It wasn’t an
epiphany. It wasn’t even the first time I had heard of it, or the first time I thought
of it, but it was nice to see it in action.
I was in a coin
shop where I casually told the clerk my husband had been in a few days earlier
to purchase a tiny square of gold to electroplate a bug. She laughed, “Why?”
“To take its
picture with an electron microscope.”
She loved microscopy she said. She used the imagery in her potting, and
she showed me a coffee mug of her own design. Pure pleasure showed on her face, excitement
in her voice. People love talking about what they love.
Next at the
bank the teller sported a beautiful vintage engagement ring. Her face lighted when I asked her when she was getting
married. “Soon,” she said. Her fiance’ was raised in Hawaii, he was flying his
family to Eugene.

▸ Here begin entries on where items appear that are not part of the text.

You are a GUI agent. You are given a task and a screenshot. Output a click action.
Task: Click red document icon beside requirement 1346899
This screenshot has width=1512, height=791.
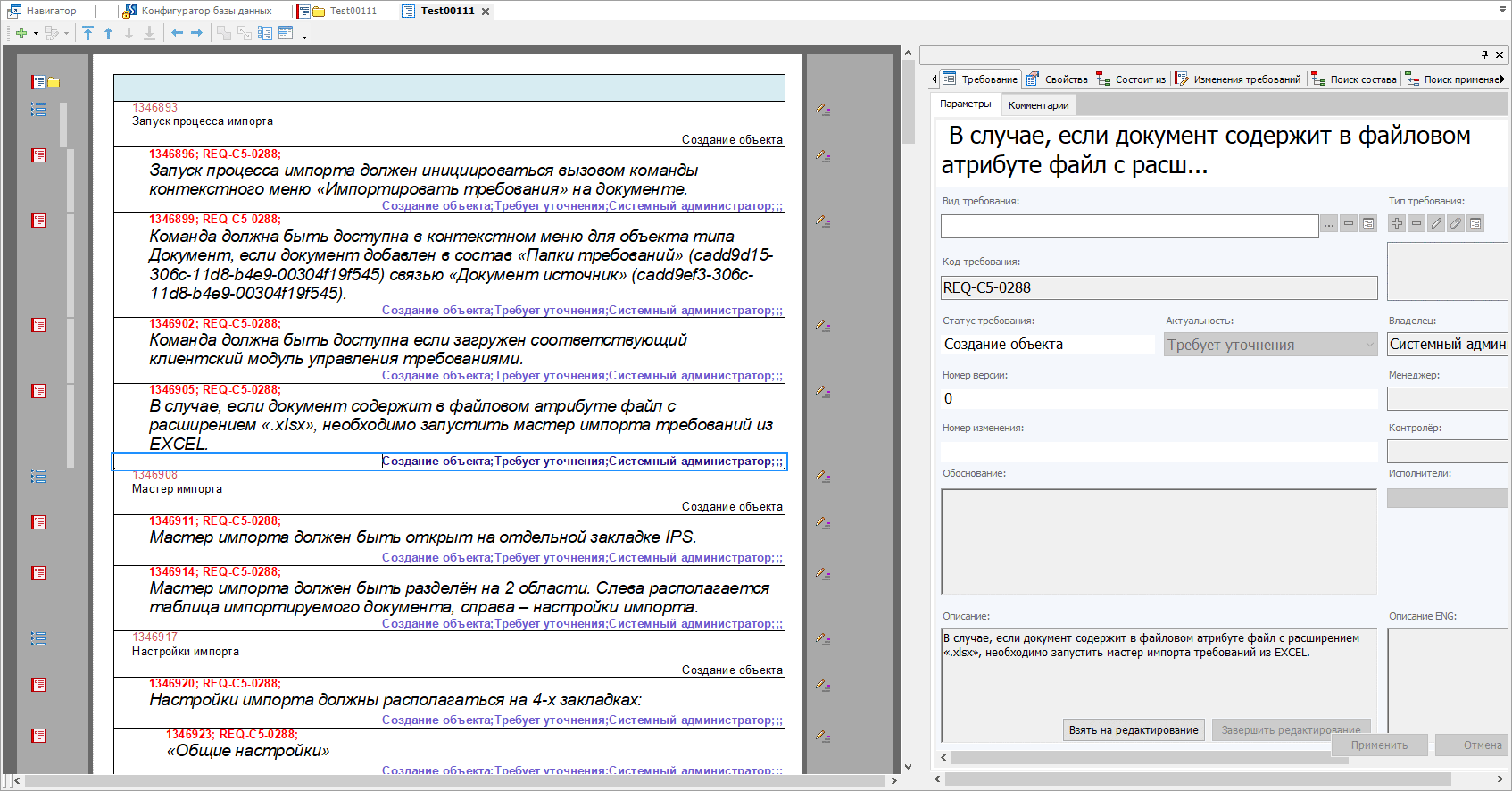point(38,221)
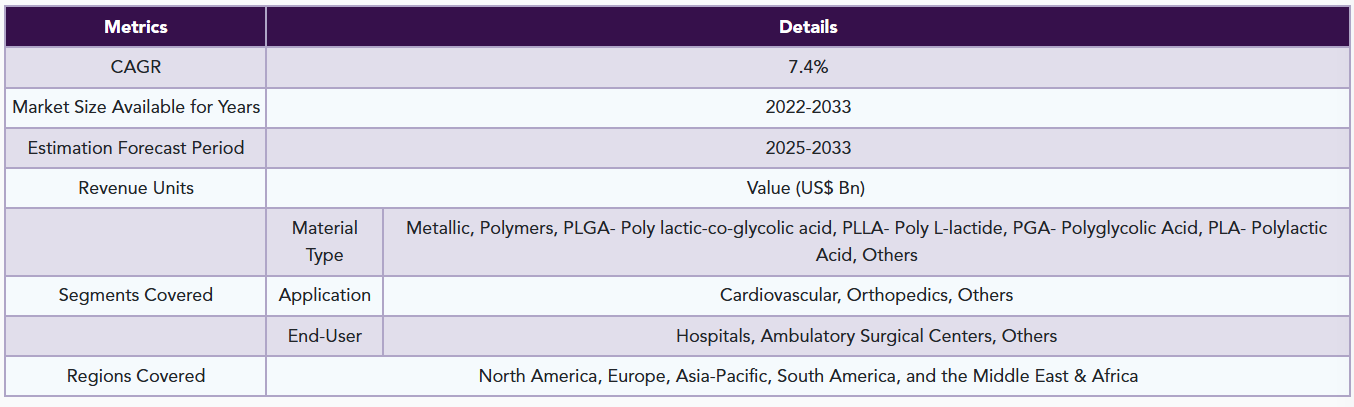Click the Application segment cell
This screenshot has width=1354, height=407.
point(325,295)
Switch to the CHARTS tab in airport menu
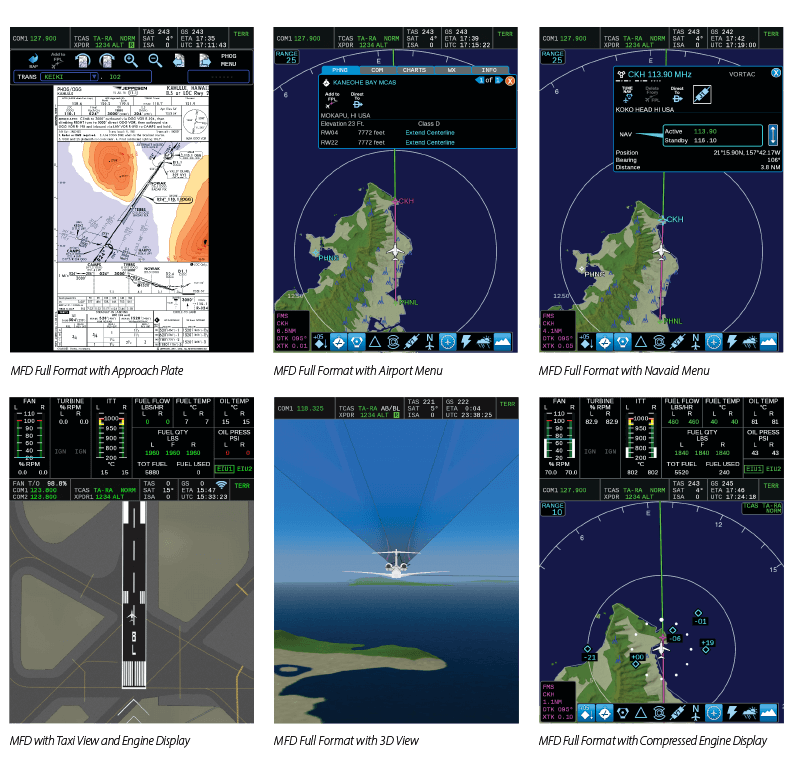This screenshot has width=800, height=777. (x=414, y=70)
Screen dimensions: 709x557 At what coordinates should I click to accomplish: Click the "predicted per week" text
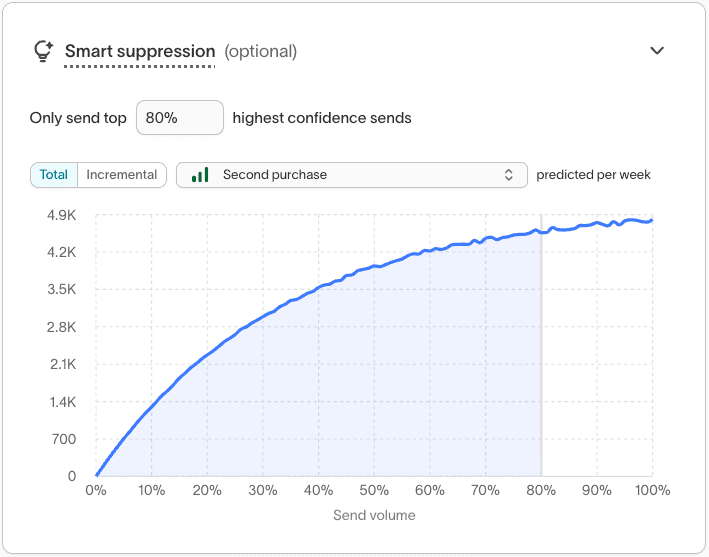(593, 175)
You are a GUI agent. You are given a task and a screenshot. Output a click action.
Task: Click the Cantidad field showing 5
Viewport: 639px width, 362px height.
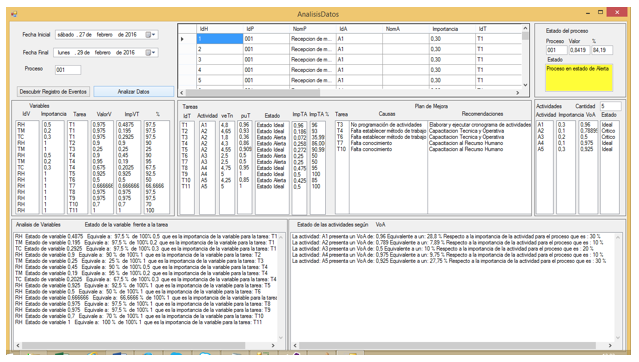pyautogui.click(x=610, y=106)
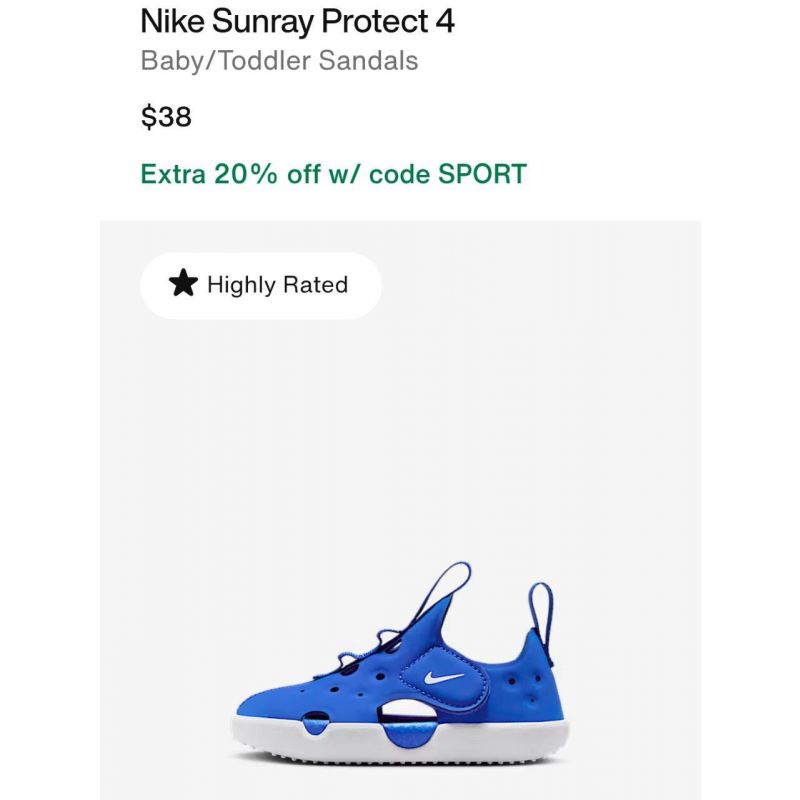800x800 pixels.
Task: Click the $38 price
Action: [166, 117]
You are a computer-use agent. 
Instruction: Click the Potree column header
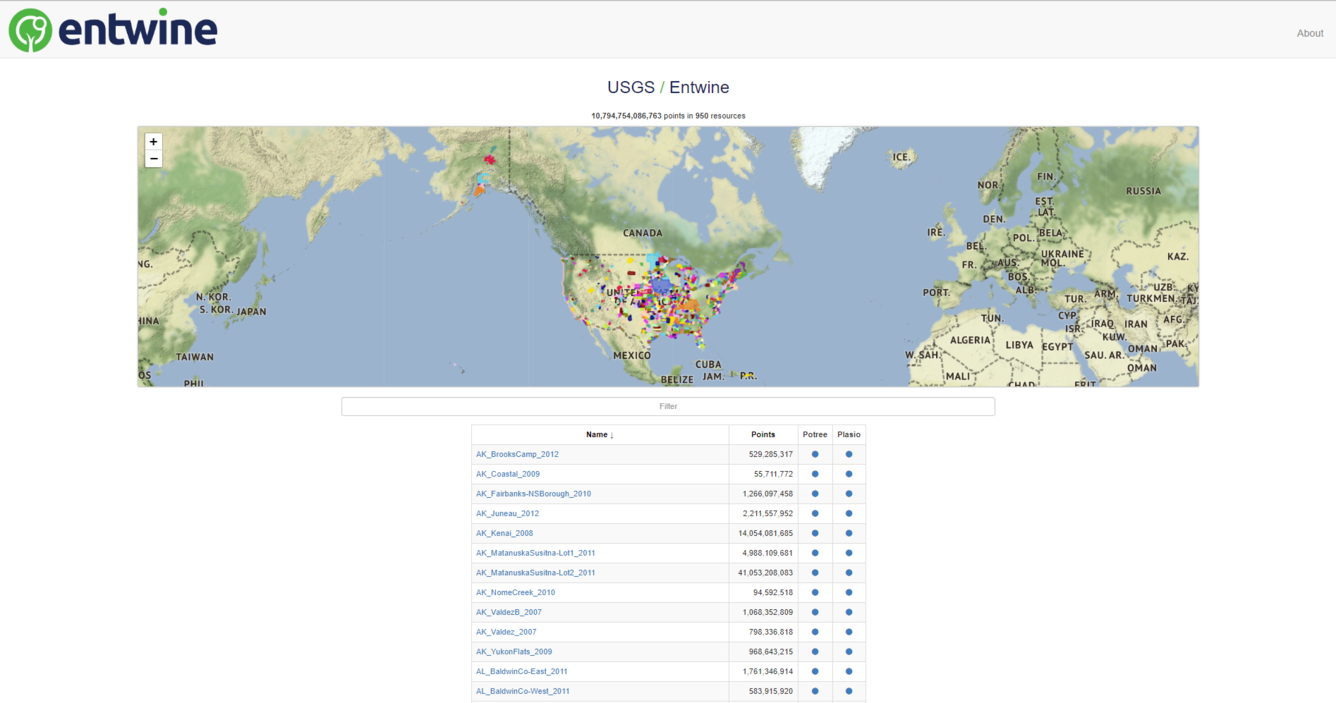[815, 434]
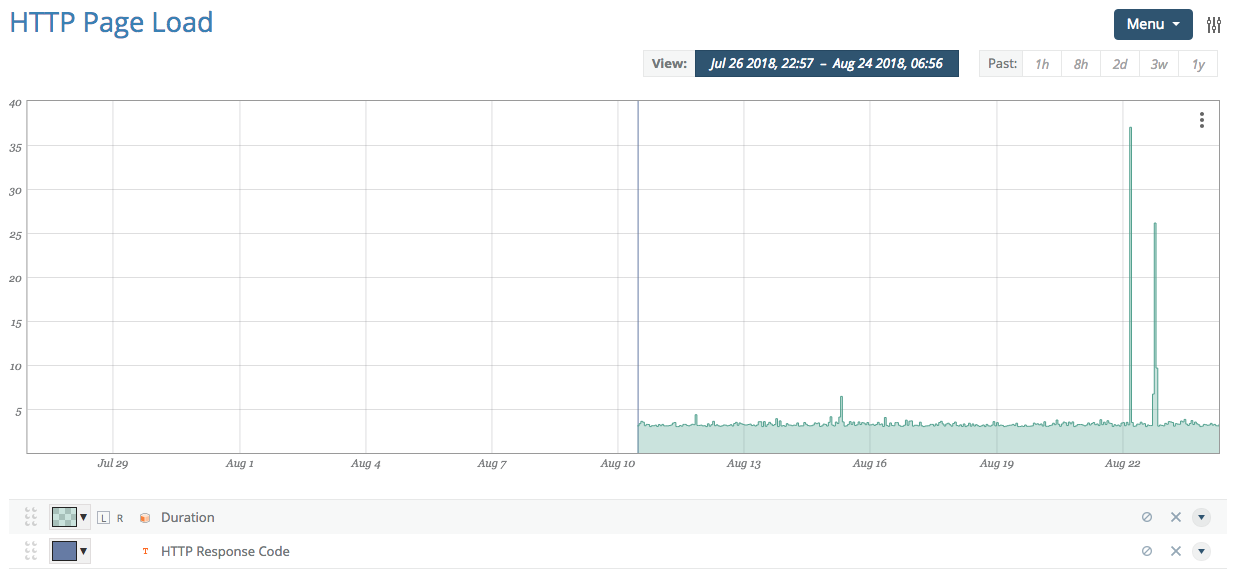Click the drag handle next to HTTP Response Code
1239x581 pixels.
(29, 551)
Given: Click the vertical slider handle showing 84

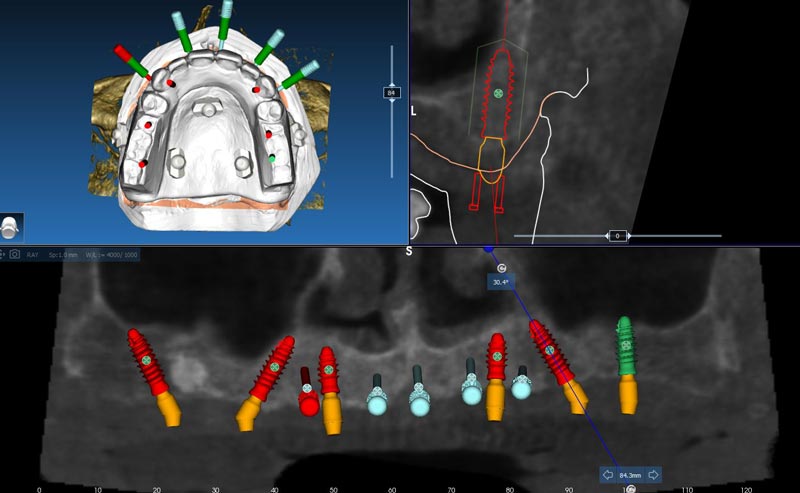Looking at the screenshot, I should pos(391,92).
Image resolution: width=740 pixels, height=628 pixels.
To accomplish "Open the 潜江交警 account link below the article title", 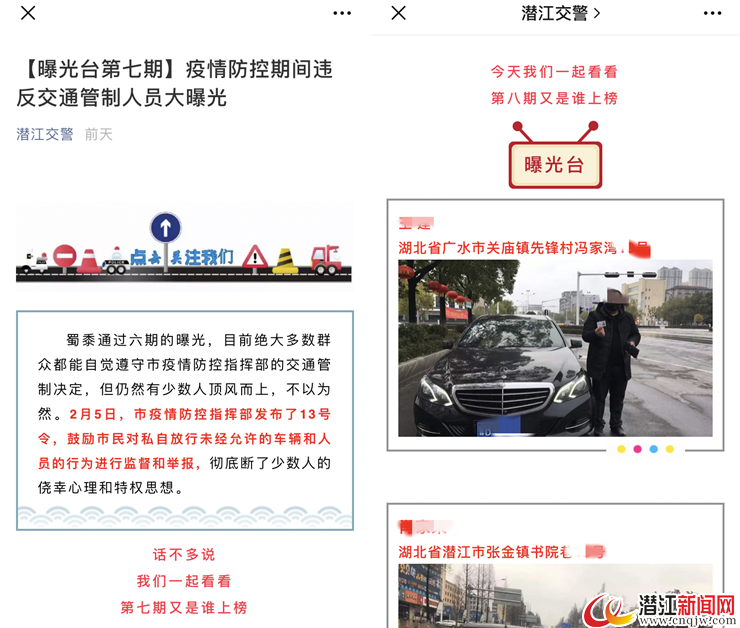I will (45, 134).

He was Samoan, and he was taking her to Samoa so she could
see his culture, and how he was raised. She was in for an adventure, and excitement
reigned supreme.
Remember the
movie You Can’t Take it With You (1938
Oscar winner for Best picture) where the patriarch, the Grandfather played by
Lionel Barrymore collected an odd assortment of dreamers, misfits, eccentrics,
and they lived together in his house where they did pretty much whatever they
wanted. Someone had left behind a typewriter, and Barrymore’s daughter, and mother of the Jean Arthur
character engaged to Jimmy Stewart, picked it up and began writing a
screenplay. She had written herself into a monastery and couldn’t find a way
out. All through the movie she asked whoever showed up to help her get out of
the monetary. That’s a stock phrase at
our house. “How can I get out of the
monastery?”
Once the Barrymore
character was doing business with a lack-luster accountant. He asked the man
what he really wanted to do. From beneath his desk the man pulled out a bunny,
a mechanical toy he had made. His face lighted. This is what he wanted to do,
make mechanical toys.
Of course Grandfather
convinced the accountant to come live at their house where other husbands and
grandfathers made fireworks in the basement.
I look
around and see few people loving what they are doing. So much of life is doing
the 9 to 5.
So, what’s
the secret?
How do we
break out, and live the life we dreamed of when we were kids, when we thought
the world had our best interests at heart and believed the world was our oyster?
(Whatever that means.)
You know the
story of the oyster who like a cookie under his sheet, finds a grain of sand in
his shell. Without hands to pull it out, he begins to coat it with a smooth
shiny substance, coating it and coating it so it no longer pokes him when he
tries to sleep. Thus the pearl is born.
I think
there are two lessons here. Take your pick.